*** Opening of Data extract ***

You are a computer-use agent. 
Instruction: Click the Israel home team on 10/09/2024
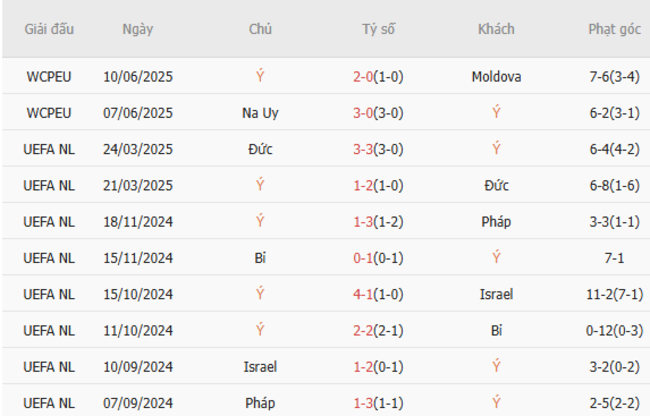(x=260, y=366)
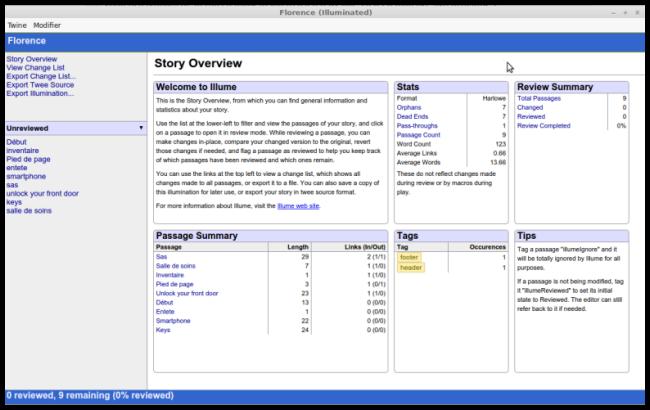Select the header tag
Screen dimensions: 650x410
410,267
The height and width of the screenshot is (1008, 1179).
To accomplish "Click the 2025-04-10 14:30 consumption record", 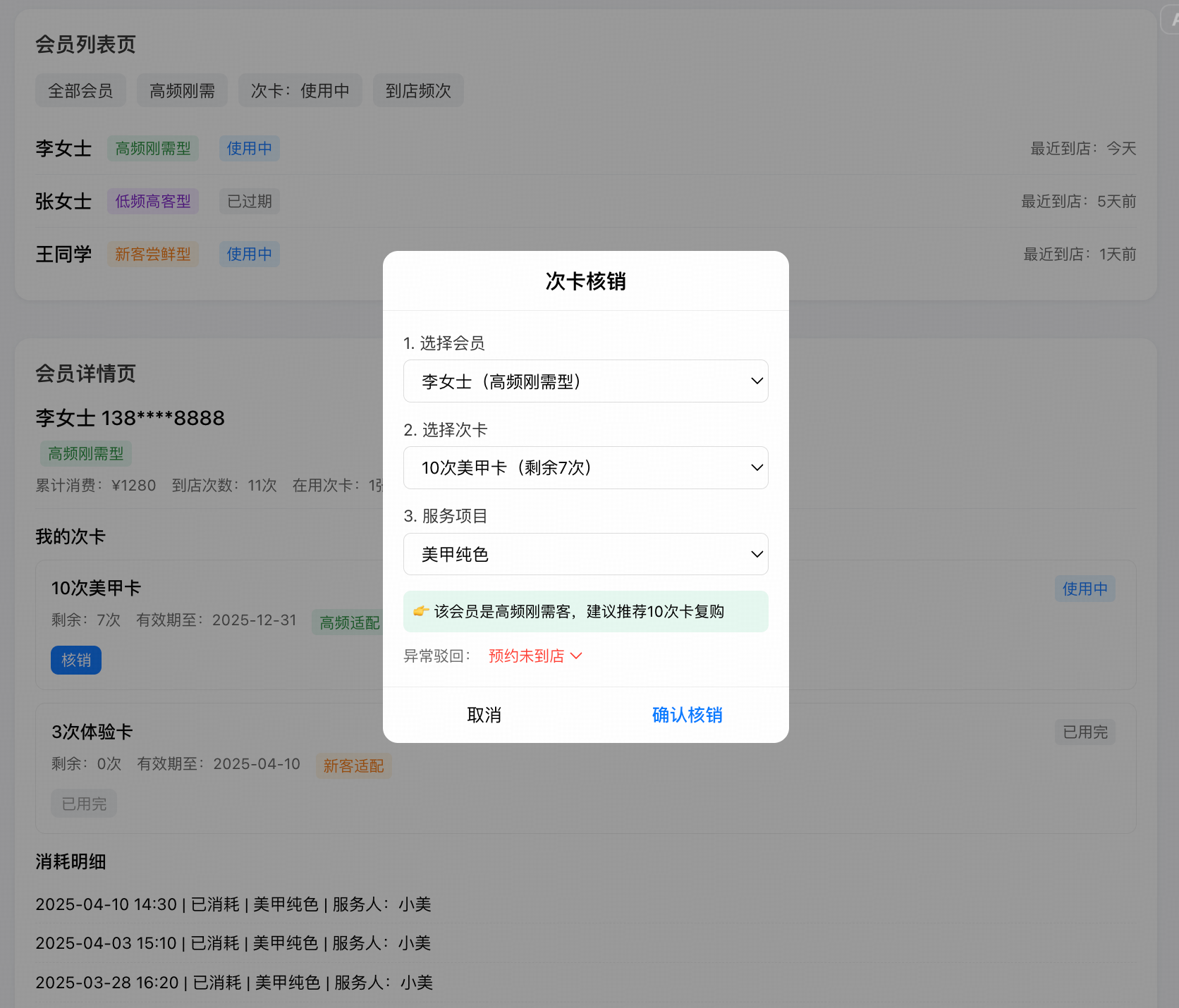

*** Close of Data extract ***

- [Task statement]:
Take every entry above and transcribe it exactly, with no pictures in the copy.

- [Finished task]:
You are a computer-use agent. 
Instruction: Click the Israel home team on 10/09/2024
(x=260, y=366)
Select the header tag
Screen dimensions: 650x410
410,267
The height and width of the screenshot is (1008, 1179).
To accomplish "Click the 2025-04-10 14:30 consumption record", 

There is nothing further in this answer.